I’d seen her like this before. This was Melody being set in
her ways. She seemed easygoing and fun, but the fact was, she was very
stubborn. “I can see what you mean. But why does it have to be different?”

“Because I just can’t handle a war between
good and evil right now, oh-freaking-kay?”
She balled up the damp towel
and threw it across the room.

I took a breath. I’d seen this version of Melody before,
too. She needed to be talked back from the ledge. We couldn’t do this without
her, and if I couldn’t convince her that she had to come, she would regret it
later. “Okay, fine.
Supernatural, then.
You weren’t
attacked by the entities in the daytime, right? And everyone, even Hollywood,
says that the witching hour is 3:00 a.m. Why do you suppose that is?”

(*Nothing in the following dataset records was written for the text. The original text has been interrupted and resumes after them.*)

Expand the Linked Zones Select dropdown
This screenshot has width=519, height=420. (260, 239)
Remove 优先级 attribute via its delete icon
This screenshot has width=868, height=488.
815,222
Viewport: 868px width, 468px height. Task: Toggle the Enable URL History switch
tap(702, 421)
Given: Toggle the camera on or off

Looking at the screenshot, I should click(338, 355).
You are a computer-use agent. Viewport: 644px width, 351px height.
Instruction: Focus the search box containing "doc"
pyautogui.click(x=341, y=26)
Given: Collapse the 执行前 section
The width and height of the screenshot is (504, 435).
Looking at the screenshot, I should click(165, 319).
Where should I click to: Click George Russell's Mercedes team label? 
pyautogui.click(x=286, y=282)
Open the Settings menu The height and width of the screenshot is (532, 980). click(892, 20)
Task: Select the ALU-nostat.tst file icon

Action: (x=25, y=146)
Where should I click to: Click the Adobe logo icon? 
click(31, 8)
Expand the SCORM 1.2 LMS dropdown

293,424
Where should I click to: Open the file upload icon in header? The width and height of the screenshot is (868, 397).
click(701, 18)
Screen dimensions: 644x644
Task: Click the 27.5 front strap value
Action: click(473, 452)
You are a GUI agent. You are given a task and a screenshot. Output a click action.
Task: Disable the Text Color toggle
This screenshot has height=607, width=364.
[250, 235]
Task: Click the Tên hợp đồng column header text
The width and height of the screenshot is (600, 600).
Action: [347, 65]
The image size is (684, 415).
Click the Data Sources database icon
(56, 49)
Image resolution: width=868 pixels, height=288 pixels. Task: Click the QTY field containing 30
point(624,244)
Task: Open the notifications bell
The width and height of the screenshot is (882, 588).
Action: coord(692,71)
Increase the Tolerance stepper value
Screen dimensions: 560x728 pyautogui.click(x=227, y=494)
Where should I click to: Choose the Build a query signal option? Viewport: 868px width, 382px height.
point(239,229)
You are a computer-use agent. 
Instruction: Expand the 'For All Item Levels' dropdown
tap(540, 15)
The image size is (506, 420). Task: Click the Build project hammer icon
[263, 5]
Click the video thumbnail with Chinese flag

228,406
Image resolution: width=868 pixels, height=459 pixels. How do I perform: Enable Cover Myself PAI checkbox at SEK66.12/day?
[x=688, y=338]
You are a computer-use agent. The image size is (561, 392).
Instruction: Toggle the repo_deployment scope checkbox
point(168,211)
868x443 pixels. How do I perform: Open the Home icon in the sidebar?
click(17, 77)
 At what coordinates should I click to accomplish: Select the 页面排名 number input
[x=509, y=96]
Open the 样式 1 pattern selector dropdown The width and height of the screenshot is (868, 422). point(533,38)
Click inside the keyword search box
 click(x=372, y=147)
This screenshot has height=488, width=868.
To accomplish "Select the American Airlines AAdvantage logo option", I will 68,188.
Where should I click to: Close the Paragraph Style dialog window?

She held a hand to her temple, her eyes closed. “I don’t
know.”

“I think it’s because it’s completely dark outside at 3:00
a.m. There’s no last vestige of sunset on the horizon anymore in the summer
time, and it is still several hours before dawn. I think it’s the time when the
earth is at its darkest, literally. And if that’s true, if these things are
amassing here, if they are coming in through the vortex, then obviously they
would be stronger and harder to stop during a solar eclipse. Maybe…” I thought
hard and fast, “Maybe that is the most vulnerable time?”

Mel slumped into a kitchen chair across the table from me
and put her head in her hands. I just watched her, afraid to say anything else.
The moment dragged on, and when I thought it was a lost cause, I slid my chair
back from the table, a farewell on my lips.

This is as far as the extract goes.